Die erste Version unseres heutigen Lebenslaufes schreiben wir auf der Suche nach einem Schülerpraktikum, vielleicht in der neunten Klasse. Es folgen erste Nebenjobs, die Uni-Bewerbung, Bachelor, Master, der erste Job, und so weiter. Wir bekommen Feedback, von Leuten, die unseren Lebenslauf gesehen haben. Wir ändern Dinge, lassen vielleicht Dinge aus, fügen neue hinzu, heben neue Aspekte hervor, schwächen anderes ab und lassen es aus. Das Grundkonstrukt bleibt das gleiche.
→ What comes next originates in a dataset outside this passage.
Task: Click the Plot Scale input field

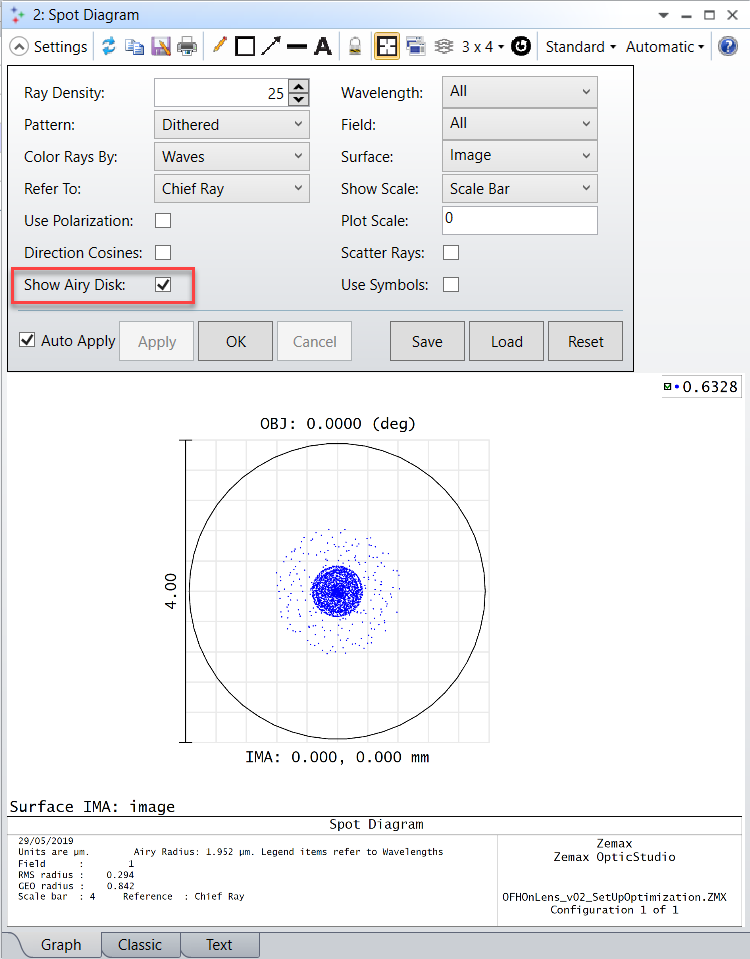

Bewerben wir uns heute auf eine Stelle, wollen wir, dass unser Lebenslauf sagt „dieser Job ist wie gemacht für mich“, oder „ich bin perfekt für diese Stelle“ – Kohärenz ist wichtig, der rote Faden, der vermittelt, dass man genau an der richtigen Stelle steht, persönlich wie fachlich, um diese Herausforderung anzunehmen. Daran klingt erstmal nichts falsch. Doch dahinter stecken zwei große Probleme: Zum einen liegt der Anfang dieses roten Fadens so weit zurück, dass wir uns fragen müssen: Ist das noch meiner? Ist der Anfangspunkt meiner Karriere, und damit der Bewerbung, die ich mit 30 schreibe, immer noch das Praktikum im Grafik-Studio nach dem Abi, oder vielleicht doch das Nebenfach im Studium, das man irgendwie doch immer lieber mochte? Hat mich das Studium an einer in irgendeinem Fach renommierten Uni wirklich so sagenhaft geprägt, oder war der entscheidende Wegweiser in Wahrheit die Schwester, der Kommilitone im Asta oder ein Songtext der Lieblingsband?

Zum anderen versuchen wir, auch die persönlichen Interessen mit dem professionellen Werdegang in Einklang zu bringen – nur sollten wir diese nicht dem Lebenslauf unterordnen. Das kann aber unbewusst ganz schnell gehen. Daher gilt es, genau diese Punkte zu hinterfragen: Welche Dinge, die meine Persönlichkeit ausmachen, verstecken wir im Lebenslauf?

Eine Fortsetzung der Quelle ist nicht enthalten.